Erst fegen, dann schmücken
Die Tradition beginnt zunächst mit dem Säubern der Anlage, dem sogenannten „Fegen“. Eine Tätigkeit, die ehemals den jungen Burschen zukam und heute entweder von den Frauen verrichtet wird, die die Brunnen schmücken, oder deren Ehemännern. Danach wird der Brunnen mit Girlanden, Fichtenzweigen und ausgeblasenen Eiern, die farbig bemalt und verziert werden, geschmückt. Übrigens ist hier überwiegend Handarbeit, oder vielmehr, „Mundarbeit“ gefragt. Denn auch wenn es inzwischen Pumpen gibt, die beim Eier-Ausblasen helfen – mit dem Mund geht es schneller, wie die Frauen berichten. Schlimmer sei hingegen das Schmücken. Da ist viel Geduld gefragt, beim Anbringen der einzelnen Eierchen – oder auch Kraft, wenn die schweren Girlanden hoch gewuchtet werden müssen. Der Volksmund spricht vom „Brunnen putzen“. Einzelne oder zu Büscheln gebundene Papierbänder, die „Pensala“, dürfen dabei ebenso wenig fehlen wie echter Blumenschmuck. Ein „durchschnittlicher“ Osterbrunnen in der Fränkischen Schweiz umfasst zum Schluss etwa 80 laufende Meter Girlandenschmuck und circa 1800 bis 2000 bemalte Eierschalen. Schon lange bevor die Osterbrunnen geschmückt werden, beginnen die Vorbereitungen. So werden oft viele neue Ostereierschalen bemalt, um die Verluste des Vorjahres auszugleichen – die nicht nur auf Tollpatschigkeit, sondern auch auf Souvenirjäger zurückzuführen sind. Allein schon das Binden der Girlanden – Fichtenzweige werden sehr eng an ein eisernes Gestell gebunden und fixiert – dauert je nach Länge ein bis zwei Tage. Zusätzlicher Blumenschmuck verlängert die Aufbauzeit. Und weil alles frisch und grün sein muss kann man die Girlanden nicht schon im Winter vorfertigen.

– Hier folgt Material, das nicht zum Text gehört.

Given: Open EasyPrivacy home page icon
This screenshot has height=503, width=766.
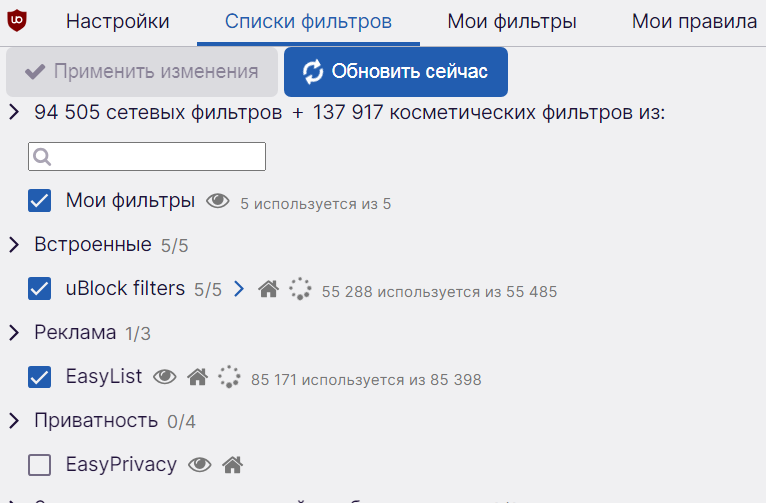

Viele Wege führen zu den Osterbrunnen
Wer die bis zu 400 Osterbrunnen besuchen will, dem stehen viele Möglichkeiten offen. Zuallererst kann man sich auf eigene Faust auf den Weg machen – die Tourismuszentrale Fränkische Schweiz bietet hierfür eine Karte mit Koordinaten sowie eine Auflistung der spektakulärsten Brunnen. Es gibt Fahrradtouren, Osterbrunnenwanderungen oder organisierte Osterbrunnenfahrten (Ganztags/Halbtags, zwischen 13. Bis 27. April) mit dem Bus. Zahlreiche Hotels und Gasthöfe bieten verschiedene Wochenendspecials. Wer also Ostern unbedingt einen Tapetenwechsel haben will, aber noch nichts geplant hat oder dem allgemeinen Hackmack mit allfälligen Staus entgehen will: Man muss nicht hunderte Kilometer weit fahren, um etwas Besonderes zu erleben. Und wer ohnehin an Ostern am liebsten zu Hause bleiben, garnichts planen und vielleicht einfach den Drahtesel aktivieren will: Wunderschöne Osterbrunnen gibt es auch in nächster Nähe, etwa in Wendstelstein, Raubersried, Schwanstetten, Roth, Feucht, Schwabach und Nürnberg.